So, in trying to get the elevator speech and the trailer down for Gooogled, the short film that ends with a shot of my boy with Down Syndrome, I came up with the fact that it’s the questions in our lives that define us, not the answers. We carve ourselves with the questions. They are our mantras, our rosary beads.
Here’s what I came up with for the elevator speech. Imagine yourself getting on the third floor. The doors open and you walk in. The doors close. I have one minute or less to tell you why I spent all my money to make this film. I have thirty seconds to try to convince you it matters. I have ten to remind myself that heat, humility and the love of my boy is all I have. Humility and the heart. It’s what I want to give to you.

The Elevator Speech:
The film begins one night when I’m researching. I’m in front of my computer and I type in a question. And then it happens – something that I know has happened to you—before I finish the question, Google’s predictive algorithm, the Google oracle algorithm finishes the questions for me.

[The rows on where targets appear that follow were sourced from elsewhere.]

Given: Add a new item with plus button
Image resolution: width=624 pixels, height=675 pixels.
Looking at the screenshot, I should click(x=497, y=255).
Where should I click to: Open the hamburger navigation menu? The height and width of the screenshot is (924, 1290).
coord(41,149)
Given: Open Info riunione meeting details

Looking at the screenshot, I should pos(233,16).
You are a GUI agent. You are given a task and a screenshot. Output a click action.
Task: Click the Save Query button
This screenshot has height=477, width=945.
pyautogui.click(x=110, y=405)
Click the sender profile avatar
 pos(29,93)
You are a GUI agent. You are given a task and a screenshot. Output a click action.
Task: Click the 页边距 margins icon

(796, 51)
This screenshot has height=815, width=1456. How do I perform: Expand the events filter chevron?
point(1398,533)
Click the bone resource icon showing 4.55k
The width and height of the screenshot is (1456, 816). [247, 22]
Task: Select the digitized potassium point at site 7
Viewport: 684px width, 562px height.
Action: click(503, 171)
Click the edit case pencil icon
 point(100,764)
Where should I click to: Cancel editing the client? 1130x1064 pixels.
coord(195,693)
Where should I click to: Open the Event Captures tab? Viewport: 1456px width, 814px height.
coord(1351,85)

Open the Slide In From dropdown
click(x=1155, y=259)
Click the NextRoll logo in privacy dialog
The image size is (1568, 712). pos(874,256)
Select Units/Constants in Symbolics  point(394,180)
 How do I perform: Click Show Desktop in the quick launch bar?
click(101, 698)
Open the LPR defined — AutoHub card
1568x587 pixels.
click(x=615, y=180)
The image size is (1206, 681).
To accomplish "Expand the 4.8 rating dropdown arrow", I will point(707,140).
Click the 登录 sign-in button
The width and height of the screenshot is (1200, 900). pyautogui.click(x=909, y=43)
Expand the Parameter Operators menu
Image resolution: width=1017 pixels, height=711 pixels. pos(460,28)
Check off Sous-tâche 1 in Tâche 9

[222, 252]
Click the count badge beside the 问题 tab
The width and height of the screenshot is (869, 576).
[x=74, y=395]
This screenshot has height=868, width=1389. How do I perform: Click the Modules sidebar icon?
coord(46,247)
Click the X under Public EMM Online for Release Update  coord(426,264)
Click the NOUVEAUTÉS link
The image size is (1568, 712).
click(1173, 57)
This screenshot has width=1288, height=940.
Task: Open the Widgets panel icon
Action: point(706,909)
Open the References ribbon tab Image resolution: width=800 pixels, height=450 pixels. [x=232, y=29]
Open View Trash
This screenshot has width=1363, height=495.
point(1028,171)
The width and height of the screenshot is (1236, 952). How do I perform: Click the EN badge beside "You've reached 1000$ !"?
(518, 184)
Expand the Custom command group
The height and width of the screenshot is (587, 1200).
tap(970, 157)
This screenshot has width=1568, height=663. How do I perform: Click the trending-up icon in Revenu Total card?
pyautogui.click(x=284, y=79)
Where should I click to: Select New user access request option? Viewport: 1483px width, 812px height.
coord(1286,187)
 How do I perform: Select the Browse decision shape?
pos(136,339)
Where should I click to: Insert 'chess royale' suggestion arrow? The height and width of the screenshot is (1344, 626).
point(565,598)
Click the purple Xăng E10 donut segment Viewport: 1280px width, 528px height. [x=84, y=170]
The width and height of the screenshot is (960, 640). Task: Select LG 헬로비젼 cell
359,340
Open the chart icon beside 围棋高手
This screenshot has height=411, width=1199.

There are four –apparently the questions determined to be the most haunting, the most fevered, the most in need of answering by me and my culture at that very distinct ,thin slice of time. So, the film begins to question what these questions say about us. And what happens when we really sit in the heat of our own questions. This is the film: The question that I landed on—because it’s the question that had no answer. Because like all questions that have no answer, this is that one that cracked my heart.